start Provided text

The most relevant conclusions drawn from the manufacturing and testing/measuring of pizza slices were:
• Extended supporting structures are required to avoid SLM process induced distortions of blades.
• Supporting strategies that enable to meet dimensional specifications (control of distortions) have been determined. Supporting structure was optimised obtaining pizza slices and fan wheels within required tolerances. Both solid and non-solid strategies are suitable but they require high supporting volume.
• Both solid and non-solid supports are not easy to remove and they leave some marks on pizza slices that could not be removed by abrasive polishing.
• Difficulties in optimizing powder usage efficiency have been detected due to problems finding the equilibrium between low supports quantity and dimensional accuracy and stability.
• The surface quality of the bottom of the blade is worse than the top of the blade, due to the manufacturing on powder of the bottom side.
• Samples HIPed show a very fine microstructure without defects and high hardness together with optimised mechanical properties (tensile tests). This HIP temperature condition was selected for heat treating the final fan wheels.
5- Manufacturing of fan wheels (=> ACHIEVEMENTS: Manufactured 8 fan wheels and defined the best manufacturing route)
Several fan wheels were manufactured with the supporting strategy which met dimensional specifications and using the optimized manufacturing parameters. In the first approach, one of the fan wheels was subjected to a HIP cycle and dimensional measurements were performed before and after the thermal treatment. The numerous measured points that appeared out of dimensions after the HIP cycle indicated the need of subjecting the fan wheels to a stress relieving cycle before HIPing. It is worth noting that in as-built condition this fan wheel was considered valid (only two points were out of dimensions). Thus, as a second approach, another manufactured fan wheel was subjected to a stress relieving treatment. Comparing to the previous fan wheel which was directly HIPed, less points did not meet dimensional specifications. Afterwards, this fan wheel was HIPed at the same conditions.
The rest of the manufactured fan wheels were processed following these two different routes, half of them were stress relieved and the rest were directly HIPed.
6- Comparison between optimized SLM and bar machining (=> ACHIEVEMENTS: SLM samples properties comparable or superior to bar machined samples)
One of the objectives of this project was to compare the properties of SLM samples with properties of samples obtained from conventional manufacturing. Nowadays the fan wheels are machined instead of using additive manufacturing technologies. In this section a comparison between both types of samples is performed in terms of microstructure, tensile properties and fatigue properties. The most relevant conclusions are the following:
• The microstructure of SLM sample is alpha prime martensitic transforming to alpha + beta after the applied thermal treatments. The alpha phase appears as fine needles. However, the bar machined sample is alpha equiaxic and lamellar alpha + beta.

end Provided text
start Given data

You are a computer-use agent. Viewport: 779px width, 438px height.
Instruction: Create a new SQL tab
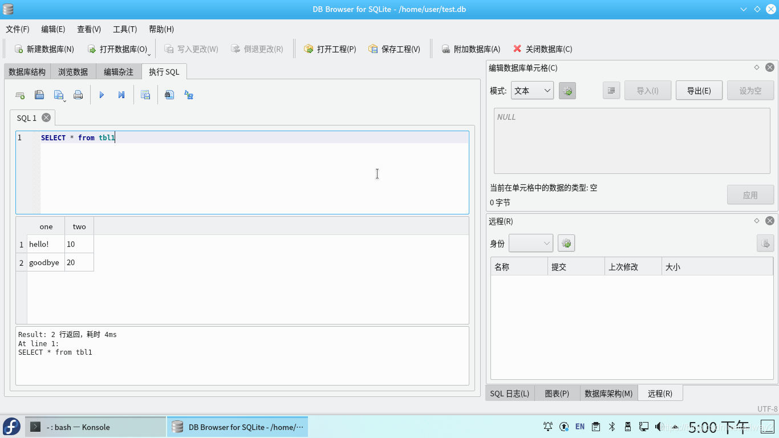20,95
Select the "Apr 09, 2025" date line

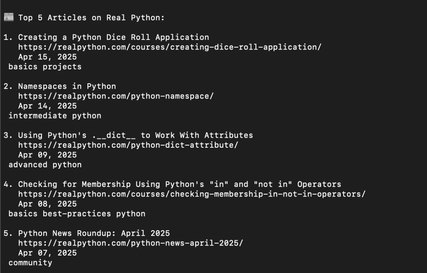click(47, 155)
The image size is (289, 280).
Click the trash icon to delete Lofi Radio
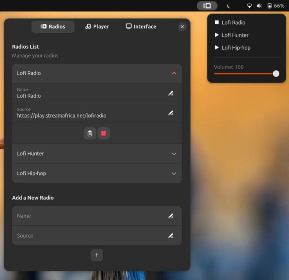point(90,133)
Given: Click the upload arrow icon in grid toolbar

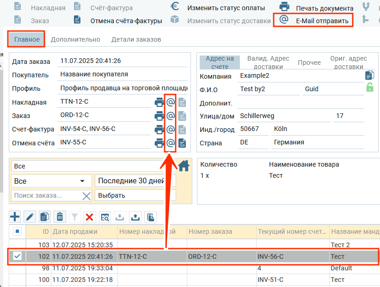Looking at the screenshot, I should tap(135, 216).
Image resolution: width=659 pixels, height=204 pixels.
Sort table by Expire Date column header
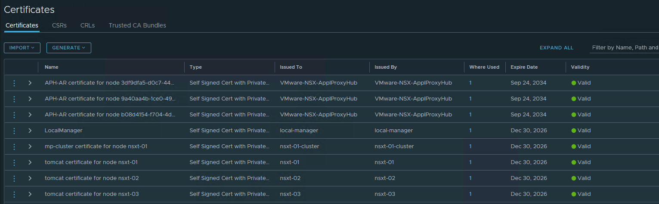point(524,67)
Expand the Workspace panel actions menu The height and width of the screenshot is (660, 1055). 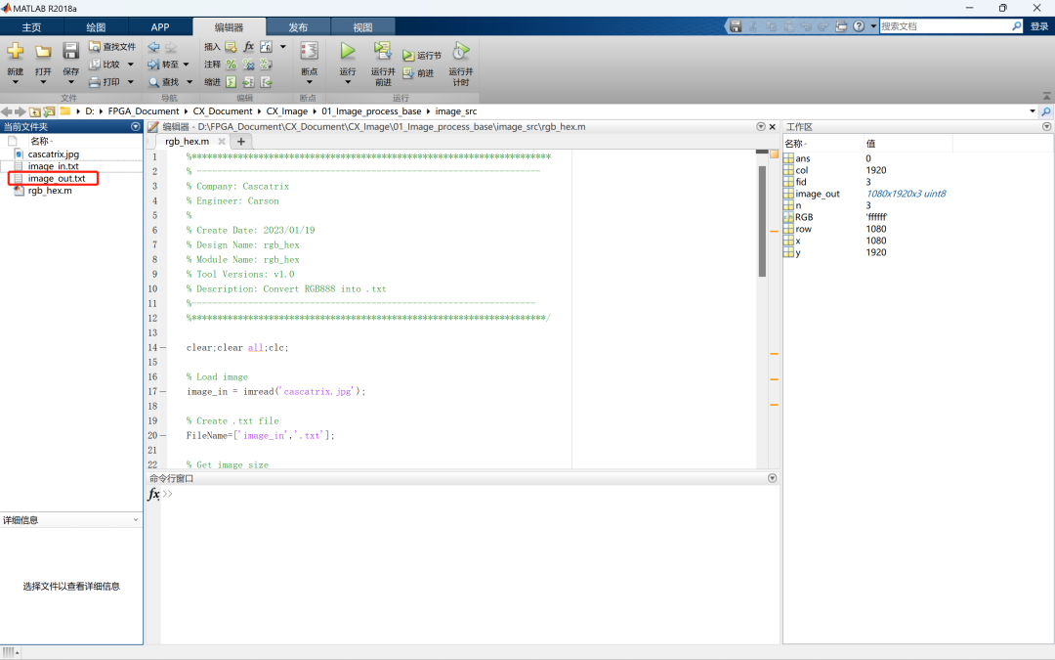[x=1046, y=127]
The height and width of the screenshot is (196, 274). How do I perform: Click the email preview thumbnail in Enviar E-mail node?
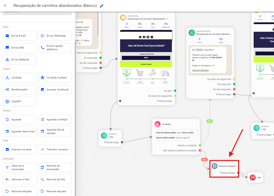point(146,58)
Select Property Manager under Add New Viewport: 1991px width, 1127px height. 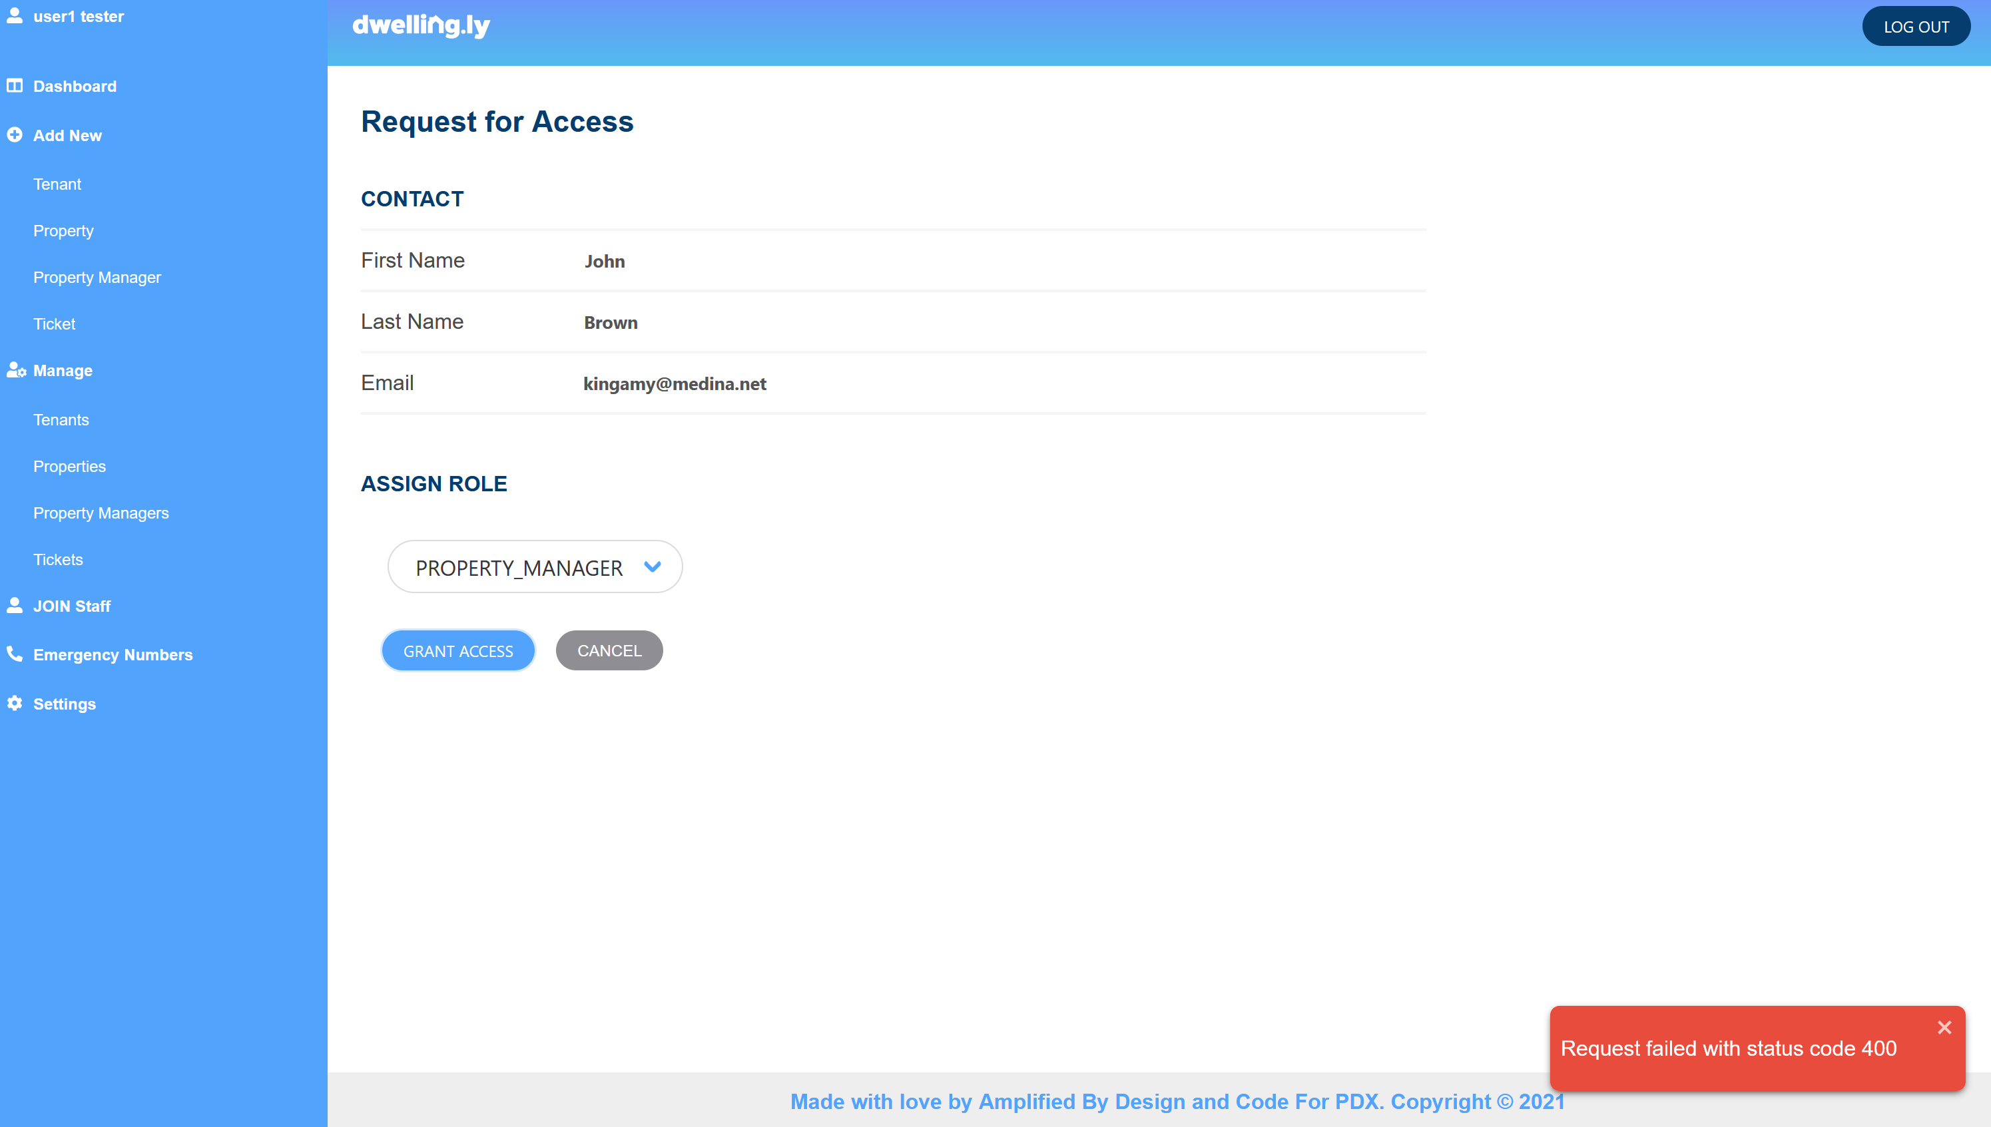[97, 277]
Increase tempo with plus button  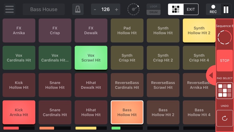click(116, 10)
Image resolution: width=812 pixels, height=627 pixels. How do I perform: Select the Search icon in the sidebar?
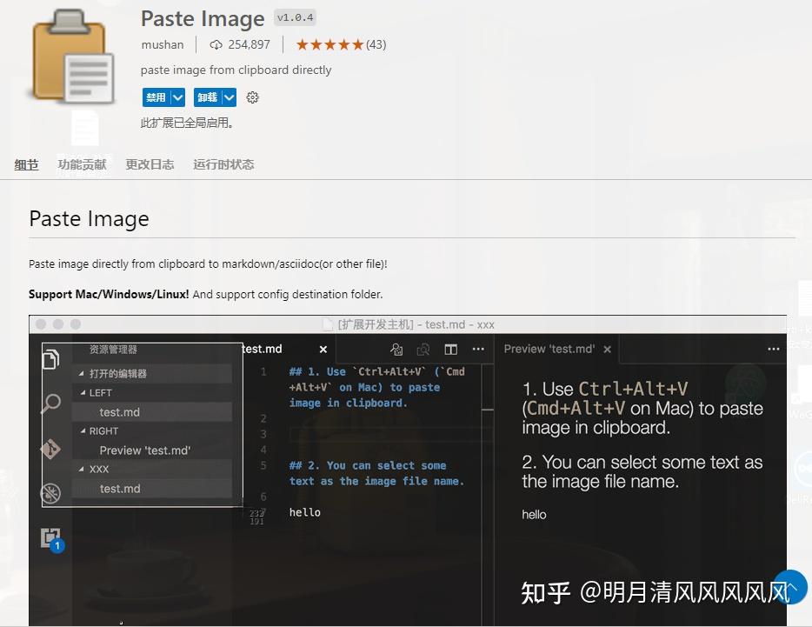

end Given data

Directives:
[1] Render the sentence "Nowadays the fan wheels are machined instead of using additive manufacturing technologies." from the passage on fan wheel manufacturing into Spanish.
[2] Reproduce the portion of the passage on fan wheel manufacturing starting at "6- Comparison between" and ending at "alpha + beta.".
[3] Proceed with the passage on fan wheel manufacturing from the point at which it stops.

Answers to the exercise:
[1] Hoy en día, los rodetes de ventilador se mecanizan en lugar de utilizar tecnologías de fabricación aditiva.

[2]
6- Comparison between optimized SLM and bar machining (=> ACHIEVEMENTS: SLM samples properties comparable or superior to bar machined samples)
One of the objectives of this project was to compare the properties of SLM samples with properties of samples obtained from conventional manufacturing. Nowadays the fan wheels are machined instead of using additive manufacturing technologies. In this section a comparison between both types of samples is performed in terms of microstructure, tensile properties and fatigue properties. The most relevant conclusions are the following:
• The microstructure of SLM sample is alpha prime martensitic transforming to alpha + beta after the applied thermal treatments. The alpha phase appears as fine needles. However, the bar machined sample is alpha equiaxic and lamellar alpha + beta.

[3]
• Although having different microstructure, the microhardness of both types of samples is comparable, around 380 HV.
• SLM samples show superior strength but lower ductility even if they are subjected to a HIP cycle.
In general, it can be concluded that SLM samples properties are comparable or superior to bar machined samples. Nevertheless, in order to reach the results presented, it is compulsory to apply a thermal treatment and a surface treatment. The thermal treatment needs to be a HIP cycle to close the remaining porosity and thus, to have enhanced tensile and fatigue properties.
7- Environmental evaluation (=> ACHIEVEMENTS: Life-cycle impact assessment performed)
Methodology for LCA was defined by CTME. LCA gives the order of magnitude of CO2 emitted for the different manufacturing ways. It is possible to quantify the gains and its magnitude. It reveals too where to focus the effort to use SLM technology at best and to further minimize environmental impact. The goal of the comparative LCA was to compare the environmental behaviour of the combination of two manufacturing processes and two materials used to manufacture a fan wheel, with the aim of identifying which technology/material is better from an environmental point of view. The planned application of the results of this study is for internal use in order to implement improvements in the product ecodesign.
Five methodologies, included in the commercial software SimaPro 8.0.4.30 were used to model impacts: CML 2011, ReCiPe (H) endpoint and midpoint, Cumulative Energy Demand, Impact 2002+ and ILCD 2011 Midpoint +.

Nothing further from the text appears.